● **Source passage**
# # # # # # #

Saturday a few of the gang (my girls) are having a summer ending party at Teresas, and I'm on LCBO duty of course, so the money trading will most likely be happening tomorrow night... but anyway, that's an adventure worth looking forward to, for both me to go to and for you people to read about ;)

Edit: I've changed my mind. It's about an hour later: 1:57am to be exact, and I tried playing FF6, tried playing Doom3, Emily went to bed and there's just nothing else to do but write.. so let see if I can get this baby flowing.

The rules to being a friend. Want friends? Want to keep friends? Want to be respected and liked? Well there are a few fundamental rules to which you must follow, that even someone like me can recognize. You see, if you break these few, specific rules, no ones going to want to be near you... hell, no one is going to want to even mention your name, and try not to think of you! You will most likely create enemies, and.. well.. the rules aren't that hard to follow.

  1. Simply put, don't be an asshole. Being a friend requires understanding, compassion and tolerance. No one wants to be near someone whom they fear; if they are scared of your reactions to certain things, scared of saying certain things or doing things, than perhaps that would be a good indication that you have to lighten up a wee bit. Friends should be able to share things, without fear or nervousness.

# # # # # # #

● **Dataset excerpt**
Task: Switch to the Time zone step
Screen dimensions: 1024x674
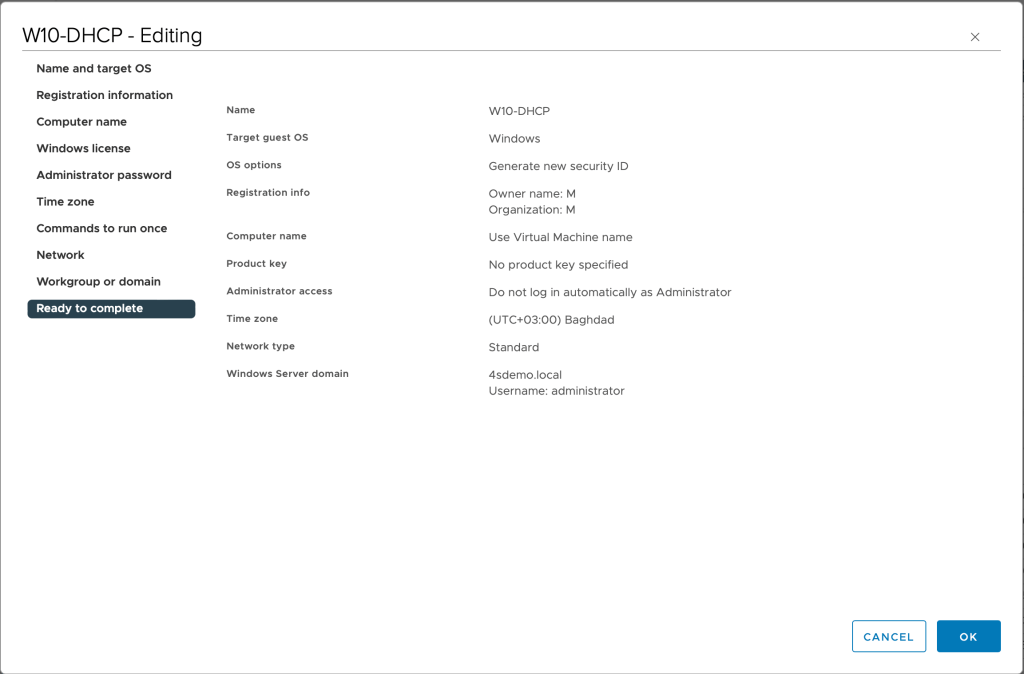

# # # # # # #

● **What the exercise asks**
Reproduce word for word the part of the blog post above that begins with the words "Saturday a few" and ends with "read about ;)".

● **Response**
Saturday a few of the gang (my girls) are having a summer ending party at Teresas, and I'm on LCBO duty of course, so the money trading will most likely be happening tomorrow night... but anyway, that's an adventure worth looking forward to, for both me to go to and for you people to read about ;)